If you want to write it down, it's 10,000,000,000,000,000 years. Let's try to better understand the scope of this discovery, which after years of announcements and promises could make the race for the greatest technological promise of computational computing finally accelerate.
Because it is an important discovery.
Google's latest quantum processor, Willow, was manufactured in its new state-of-the-art fabrication facility in Santa Barbara, one of the few in the world built from scratch for this purpose.
Technically, the team used a 101-qubit quantum processor. going from a grid of 3x3 encoded qubits, to a 5x5 grid, to a 7x7 grid - and each time, using our latest advances in quantum error correction, they were able to halve the error rate. In other words, they achieved an exponential reduction in the error rate."

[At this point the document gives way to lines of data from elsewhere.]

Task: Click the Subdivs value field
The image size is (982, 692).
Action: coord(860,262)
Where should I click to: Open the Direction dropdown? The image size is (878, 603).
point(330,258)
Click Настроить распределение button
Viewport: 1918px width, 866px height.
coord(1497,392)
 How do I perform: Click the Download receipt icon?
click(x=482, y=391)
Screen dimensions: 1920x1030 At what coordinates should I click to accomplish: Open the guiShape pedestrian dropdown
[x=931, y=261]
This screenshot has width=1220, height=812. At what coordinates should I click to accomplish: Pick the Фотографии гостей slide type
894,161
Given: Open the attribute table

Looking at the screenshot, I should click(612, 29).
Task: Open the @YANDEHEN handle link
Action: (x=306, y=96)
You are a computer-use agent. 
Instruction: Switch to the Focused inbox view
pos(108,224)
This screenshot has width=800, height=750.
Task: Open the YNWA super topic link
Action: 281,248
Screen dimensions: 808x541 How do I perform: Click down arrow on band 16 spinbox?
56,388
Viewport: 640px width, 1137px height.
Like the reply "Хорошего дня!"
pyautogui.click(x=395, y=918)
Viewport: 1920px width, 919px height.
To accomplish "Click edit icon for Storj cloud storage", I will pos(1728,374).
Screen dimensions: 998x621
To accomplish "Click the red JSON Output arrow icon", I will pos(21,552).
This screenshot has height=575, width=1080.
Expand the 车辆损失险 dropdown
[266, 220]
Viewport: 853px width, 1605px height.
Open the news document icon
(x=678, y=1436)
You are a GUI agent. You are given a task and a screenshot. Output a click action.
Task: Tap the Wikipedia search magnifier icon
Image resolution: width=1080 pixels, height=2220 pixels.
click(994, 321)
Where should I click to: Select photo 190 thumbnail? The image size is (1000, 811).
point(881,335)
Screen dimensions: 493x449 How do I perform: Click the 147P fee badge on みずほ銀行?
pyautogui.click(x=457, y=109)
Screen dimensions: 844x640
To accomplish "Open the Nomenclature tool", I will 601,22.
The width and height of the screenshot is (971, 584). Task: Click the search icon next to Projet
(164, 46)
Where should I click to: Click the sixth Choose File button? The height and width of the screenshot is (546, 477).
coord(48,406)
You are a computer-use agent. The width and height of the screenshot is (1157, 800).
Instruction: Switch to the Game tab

'Errors,' explained Sergio Boixo, who has joined the Quantum Artificial Intelligence Lab led by Hartmut Neven practically since its inception in 2013, 'are one of the biggest challenges in quantum computing, as qubits, the units of computation in quantum computers, have a tendency to rapidly exchange information with their environment, making it difficult to protect the information needed to complete a calculation. In general, the more qubits you use, the more errors grow'. Quantum error correction (QEC) is therefore an essential technique for protecting quantum information from noise, but its effectiveness depends on being able to achieve error rates below a certain threshold. 'We have been able to reduce errors by increasing the number of qubits,' Boxio notes, 'and it has been an exceptional challenge since quantum error correction was introduced by Peter Shor in 1995. This gives us strong confidence that we can build a large-scale quantum computer that is not troubled by errors."